Bis jetzt  habe ich mich immer noch nicht entschieden.

 Vieleicht macht ja mal ein Shop ein günstiges Angebot mit Flossen und Pumpe


----------



## xxtrem01 (23. März 2014)

*AW: Es ist so ruhig geworden in Sachen Belly Boat*

Bis zu welchen Windstärken seit ihr mit dem BB unterwegs?


 War gestern bei 12knoten (Anfang 4) unterwegs. Habe zwar im Windschatten geangelt, war aber eindeutig zu viel Wind.


----------



## Waveman (4. April 2014)

*AW: Es ist so ruhig geworden in Sachen Belly Boat*

Wollte am Sonntag mal in den Sonnenuntergang paddeln... Starten wollte ich am TP, noch jemand da?


----------



## shad (6. April 2014)

*AW: Es ist so ruhig geworden in Sachen Belly Boat*

Moin moin, jetzt klärt mich mal auf: was bedeutet TP ??? Aber schreib doch mal bitte, wie es lief...
Gruß,
      shad


----------



## Waveman (6. April 2014)

*AW: Es ist so ruhig geworden in Sachen Belly Boat*

TP = Taucher Parkplatz in Dahme. Hatte ein paar kleine vom Belly Boat aus, dann wurde es aber extrem nebelig, so dass ich aufgehört habe.

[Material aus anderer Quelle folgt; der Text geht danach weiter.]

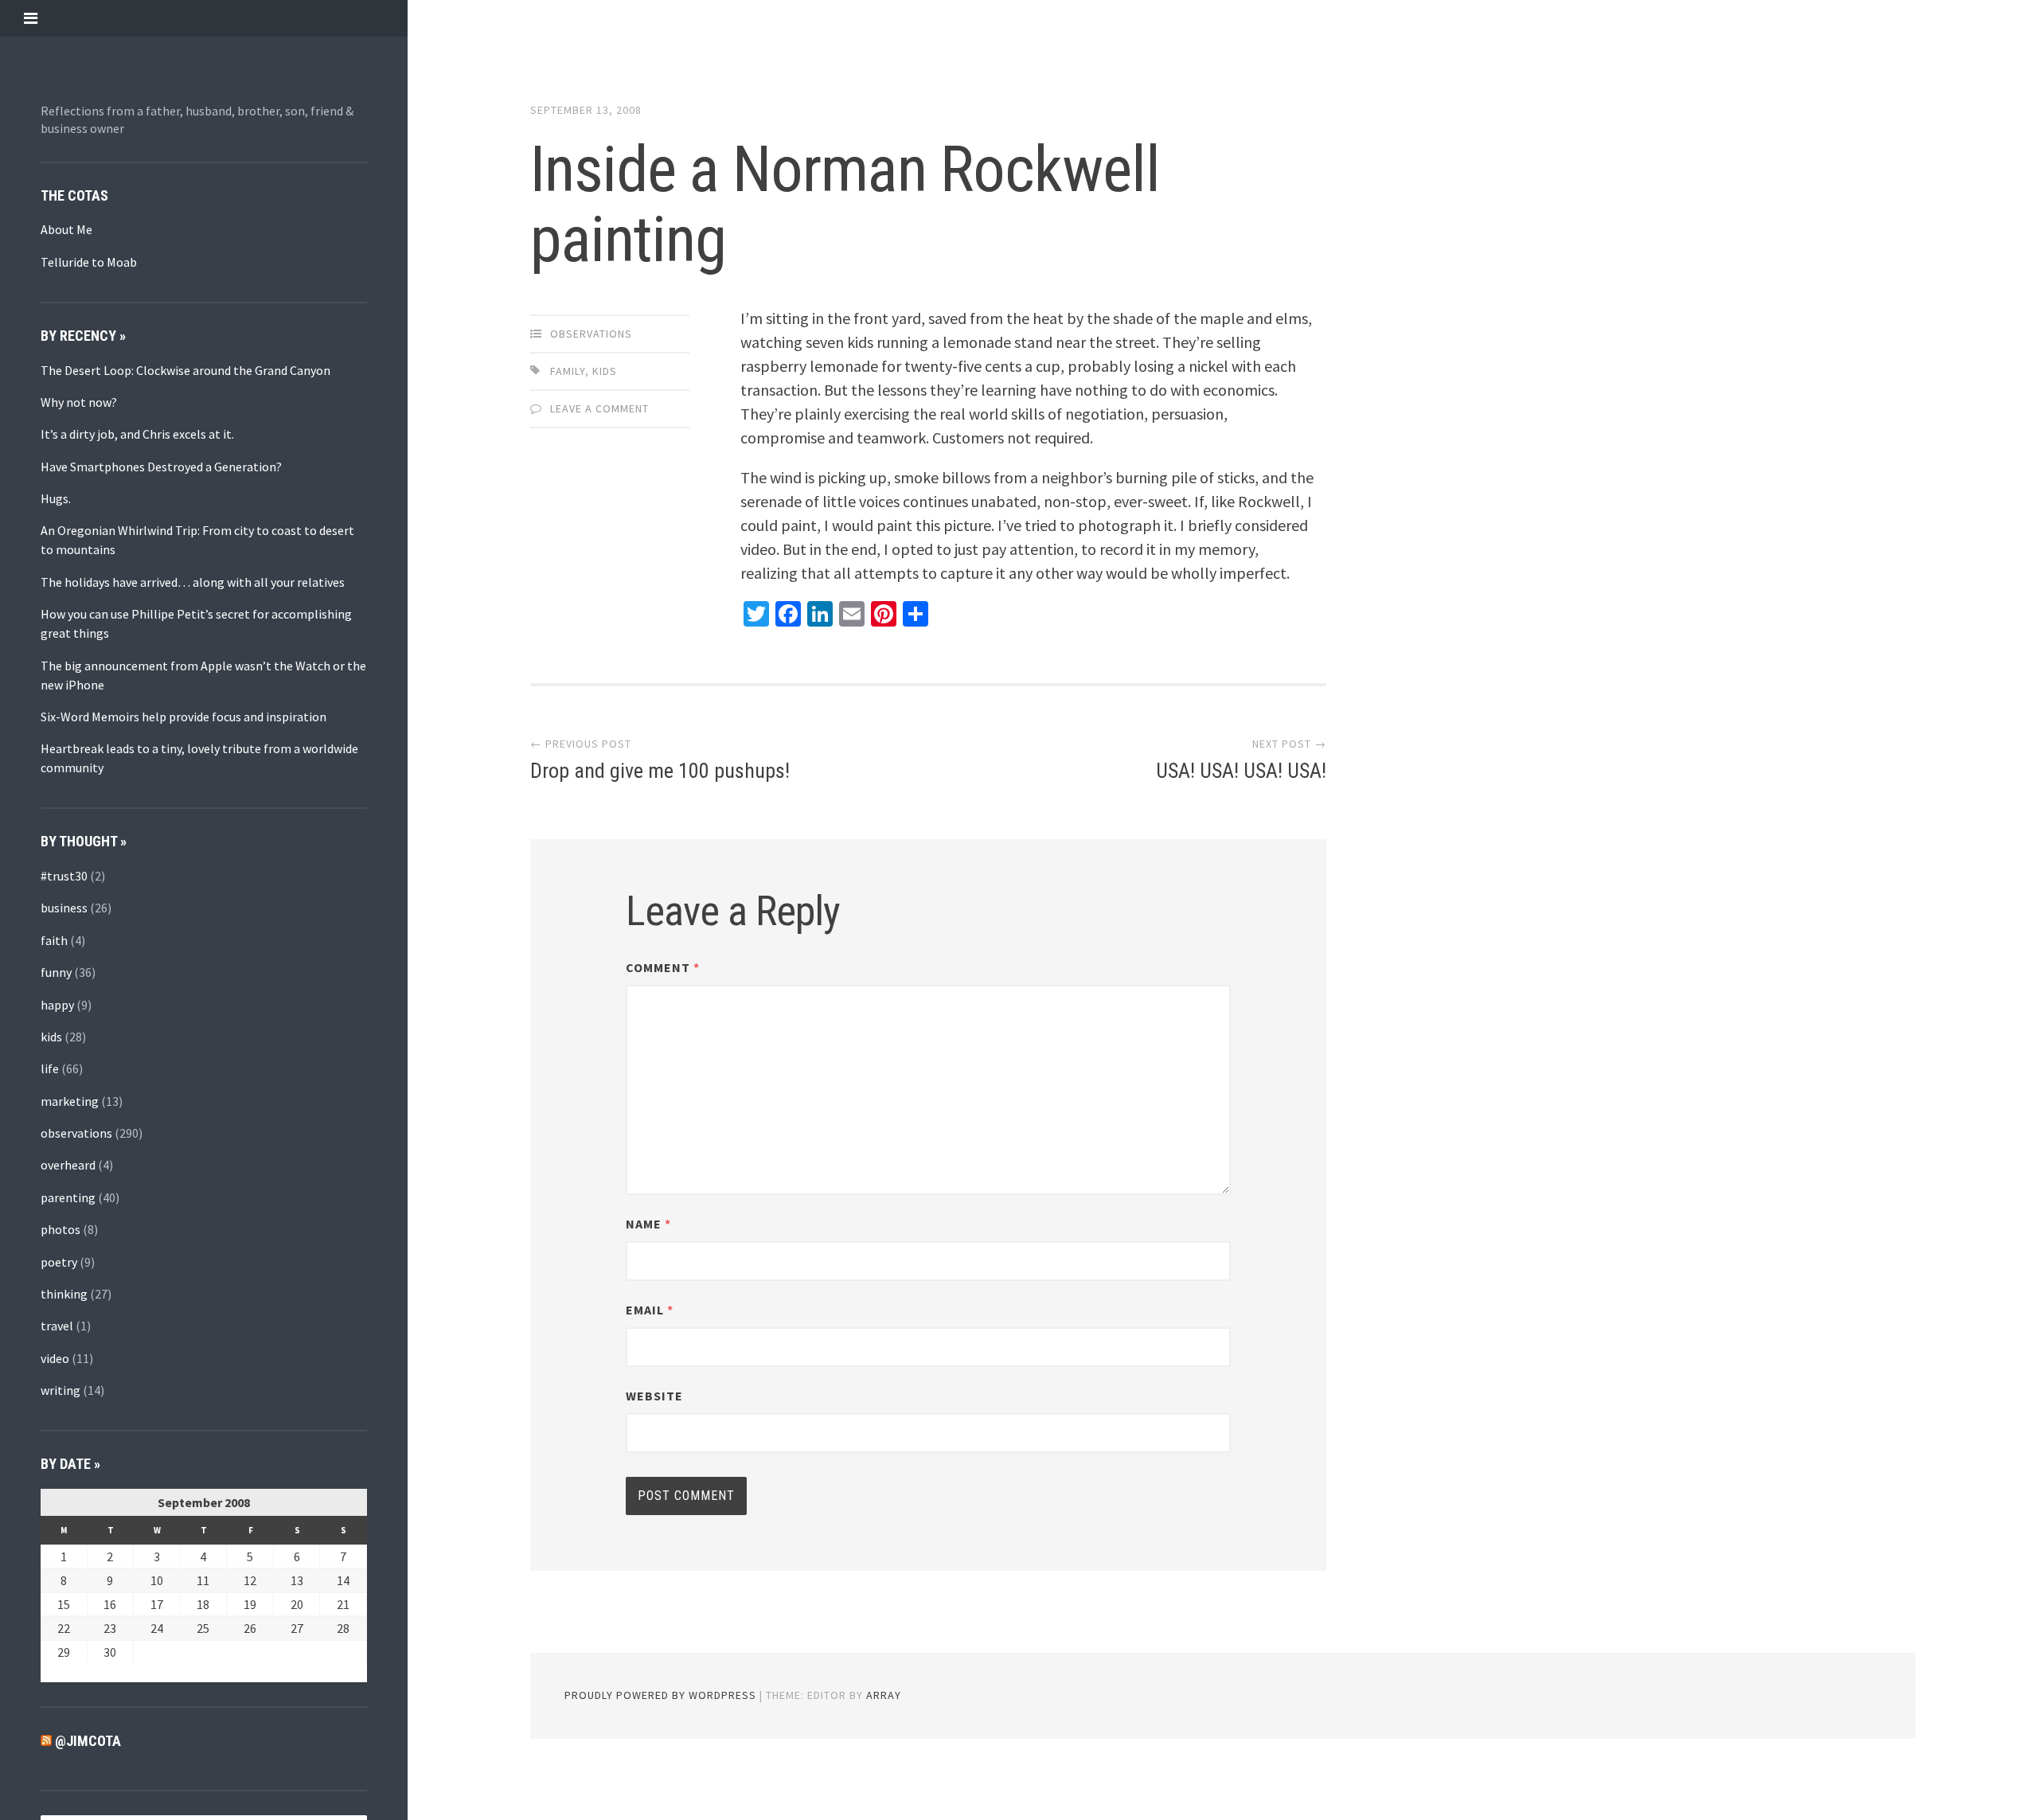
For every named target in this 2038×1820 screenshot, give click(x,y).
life (50, 1068)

Dafür aber noch ca. 10 Stk. in der Dämmerung von Land aus. 5 durften dann die Heimreise mit mir antreten ...


----------



## menscle (7. Mai 2014)

*AW: Es ist so ruhig geworden in Sachen Belly Boat*

Hab auch das Guideline und bin soooo zufrieden. es is robust u sehr gut verarbeitet, hab vollstes Vertrauen zu dem boot.ja die ventilsache in den taschen is echt so´n ding, die hätten auch auf höhe der rückenlehne in ne extra tasche gepasst aber schaden nehmen die da wo se jetzt sind auch nich. ich habe mich wegen den vielen guten bewertungen für das boot entschieden und hab´s noch nicht  bereut. lg


----------